Pour en revenir à Guidewire, notre culture était très différente de celle des entreprises de l'époque du boom. Nous étions très ambitieux, mais nous n'étions pas principalement motivés par la richesse personnelle ou l'ego. Notre objectif était de créer des logiciels de qualité, de travailler main dans la main avec des collègues formidables et de résoudre les problèmes réels du secteur.

 

Nous avons dit aux gens : vous ne deviendrez pas riches, votre mère ne comprendra pas ce que vous faites et ce sera un travail difficile. Et d'une manière ou d'une autre, cela a fonctionné. Les fondateurs ont montré l'exemple : ils ont travaillé plus dur que quiconque et ont proposé aux autres de suivre la même voie.

 

C'était également un moment où le secteur avait besoin d'un produit comme le nôtre. Le capital-risque était coûteux et souvent injuste pour les fondateurs et les employés. À l'époque, nous n'y avons pas prêté beaucoup d'attention, mais aujourd'hui, je vois les choses différemment.

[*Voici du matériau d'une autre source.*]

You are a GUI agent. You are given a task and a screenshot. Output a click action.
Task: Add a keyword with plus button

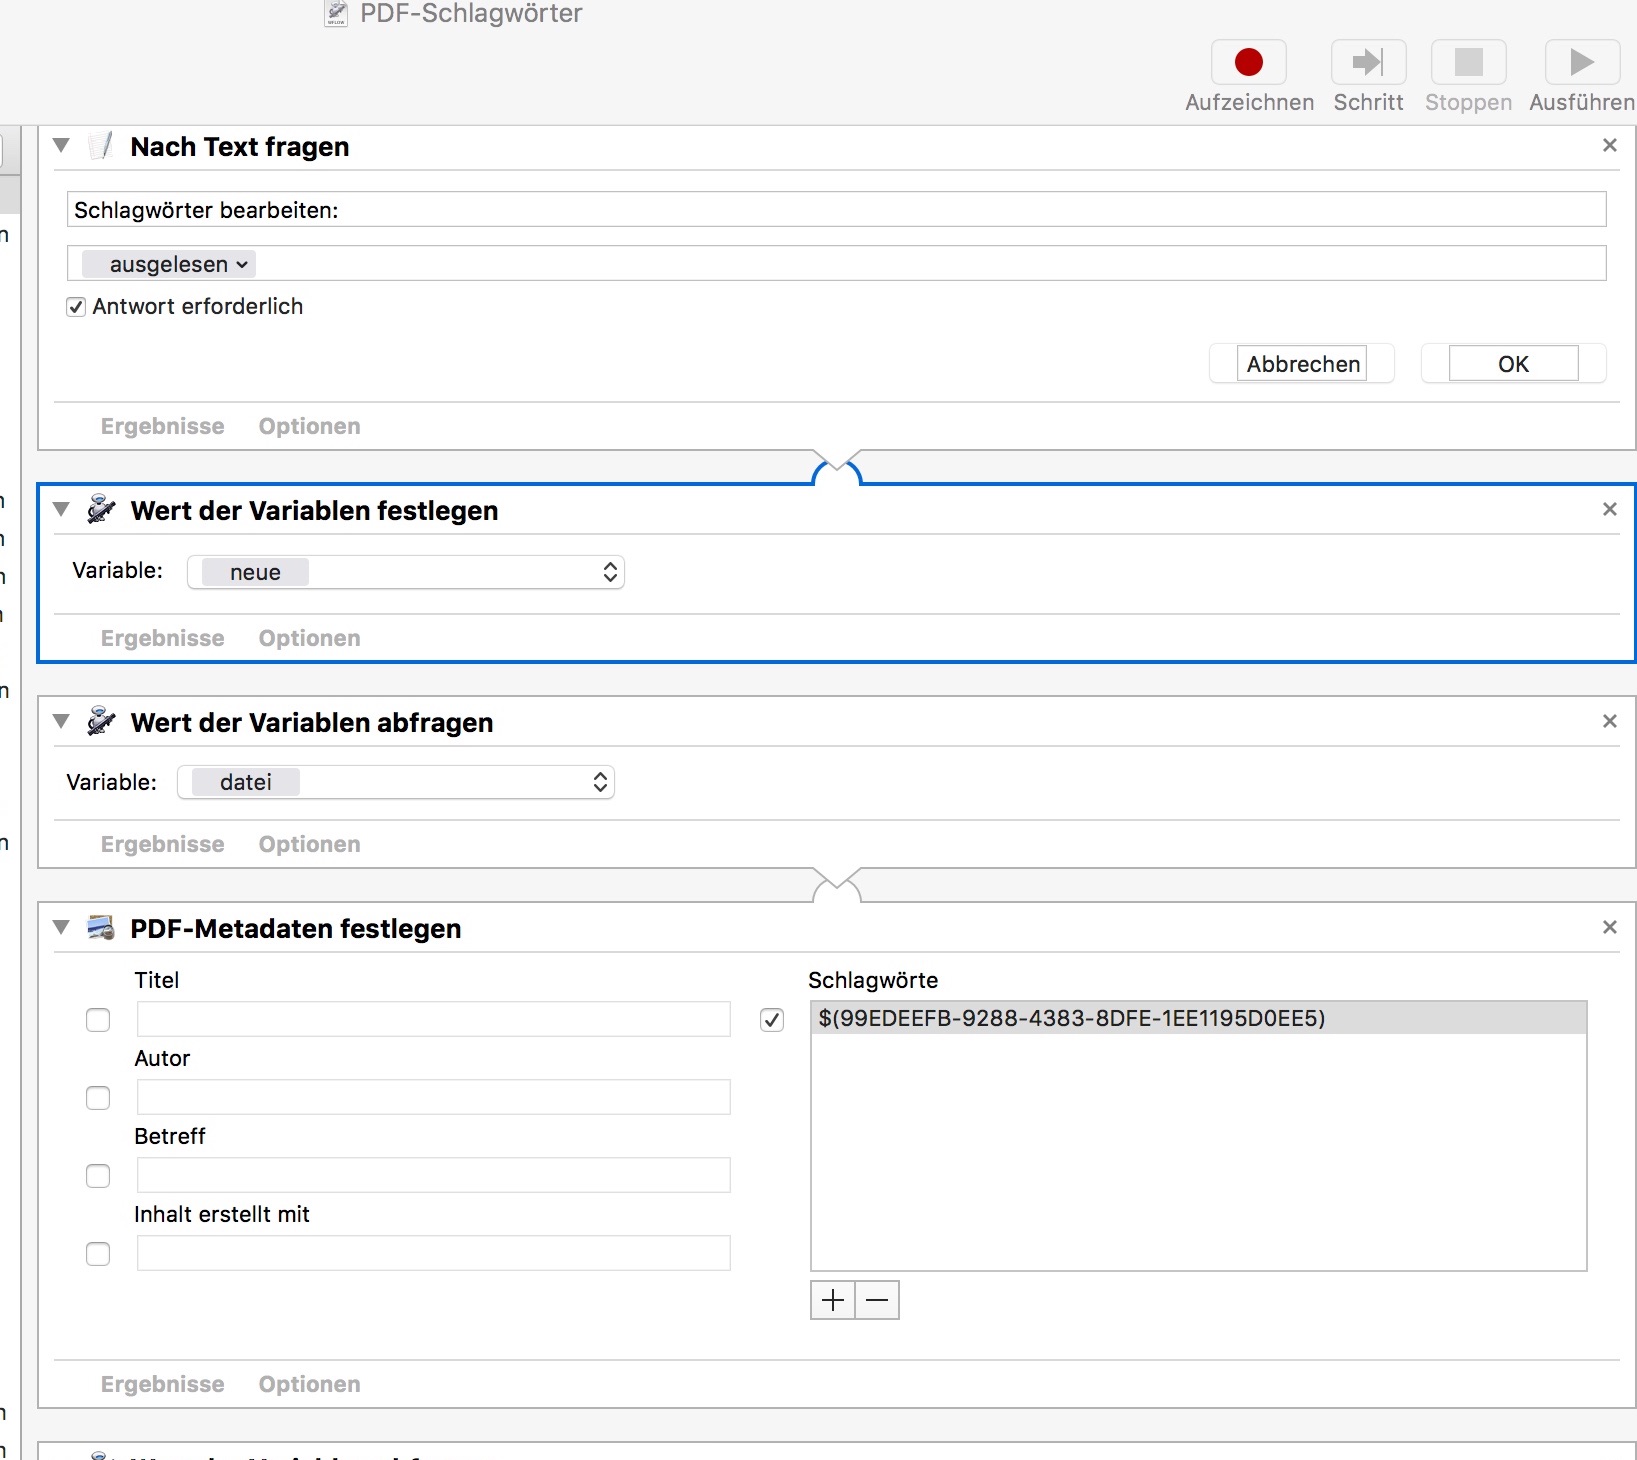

Michał Trochimczuk : Quel rôle la culture d'entreprise et l'état d'esprit des fondateurs ont-ils joué dans le succès de Guidewire ?

 

Marcus Ryu : Marcus Ryu : Lorsque je m'adresse à des fondateurs aujourd'hui, j'insiste sur trois points :

 

  • La clarté stratégique
  • Le respect du secteur
  • La motivation pour les bonnes raisons : l'alignement des valeurs avec les collègues et l'engagement à servir le client

 

C'est ainsi que Guidewire a réussi, même si cela a pris beaucoup de temps.

 

La mise en place de ce cadre stratégique n'a pas été immédiate, mais nous avions une vision claire de notre objectif. Nous savions que nous devions être dix fois meilleurs, car le changement de systèmes centraux dans le domaine de l'assurance est très exigeant.

 

Je n'ai jamais accepté l'idée que les assureurs sont moins innovants que les autres, et après avoir passé beaucoup de temps dans le secteur de l'assurance, j'ai développé un grand respect pour leur professionnalisme et leur compétence. Cela dit, de nombreuses compagnies d'assurance sont plus bureaucratiques qu'elles ne devraient l'être, ce qui rend l'innovation plus difficile.

 

Des entreprises comme Progressive, Geico et USAA ont construit leurs propres systèmes et ont acquis des avantages considérables dans les années 1980. Mais en 2010, cela ne suffisait plus. La différenciation exigeait une division du travail : les organisations devaient se concentrer sur ce qui les rendait uniques, et non sur la construction de tout elles-mêmes.

 

La question de savoir s'il fallait créer des frameworks personnalisés comme React ou Angular ou opter pour des solutions standard a fait l'objet de nombreux débats. En 2010, la réponse était claire : la standardisation était la voie à suivre.

 

Les entreprises échouent souvent lorsqu'elles basculent dans les extrêmes. On ne peut pas passer du 100 % sur mesure au 100 % standardisé du jour au lendemain. Ce type de transition demande du temps et de la prudence.